AS the Nation continues to enjoy its love affair with making sextapes in a bid to become famous or at the very least, the source of gossip at mass on Sunday, it has become clearer that many couples need urgent guidance on the dos and don’ts of sextapes.
1) Stick to your normal routine
There’s no need to play up to the camera just do what you always do. If you horse it into each other during the ad break of Coronation Street, stick with that.
Couples filming sex tapes often make the mistake of playing up to the camera and doing something mental like trying a position that isn’t missionary. But this will only harm your chances of providing yourselves with a sextape that is worth multiple rewatches, or something you’d be happy giving out as a gift to friends and family for Christmas.
2) Lighting. LIGHTING! It’s crucial
It doesn’t matter if this is filmed in a shed out the back or in your run of the mill suburban sex dungeon basement. Lighting is everything, it needs to be soft on your harsh bits, and really shine on your good bits.

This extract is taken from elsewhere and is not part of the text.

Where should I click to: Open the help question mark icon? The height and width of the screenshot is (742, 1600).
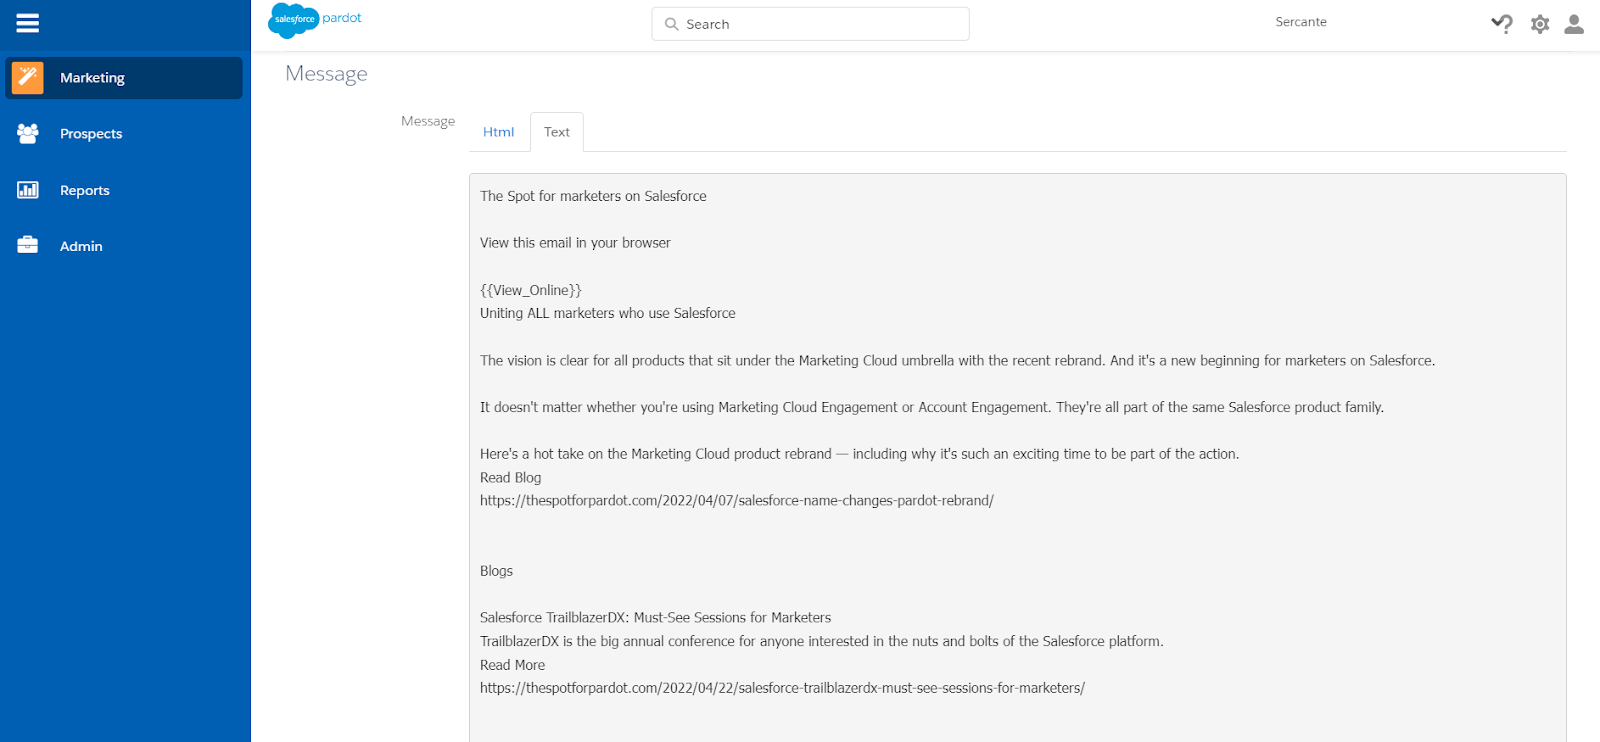1501,23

Hollywood standard lighting rigs are recommended, and if you can’t shell out for those, then why even bother because you obviously think making a sextape is a fucking joke or something.
3) We can’t all be stars
Accept that one of you is the big draw, the camera just loves you or your partner, not both of you. It’s basic sextape science, born out over centuries of research ever since the wealthy of Florence and Rome posed for sex paintings during the Renaissance. DI Vinci regularly painted the female half of the couple in greater detail to that of the man, and you may want to give up the limelight to your partner to benefit the overall quality of the piece of art you are so lovingly making.
4) Putting on American accents?
Bad. Idea. Irish porn is a really sought after niche, if your tape is ever leaked, it stands a better chance of gaining an audience around the world. A hint of a Donegal brogue could see a bidding war break out for your tape, with it fetching a double figure amount.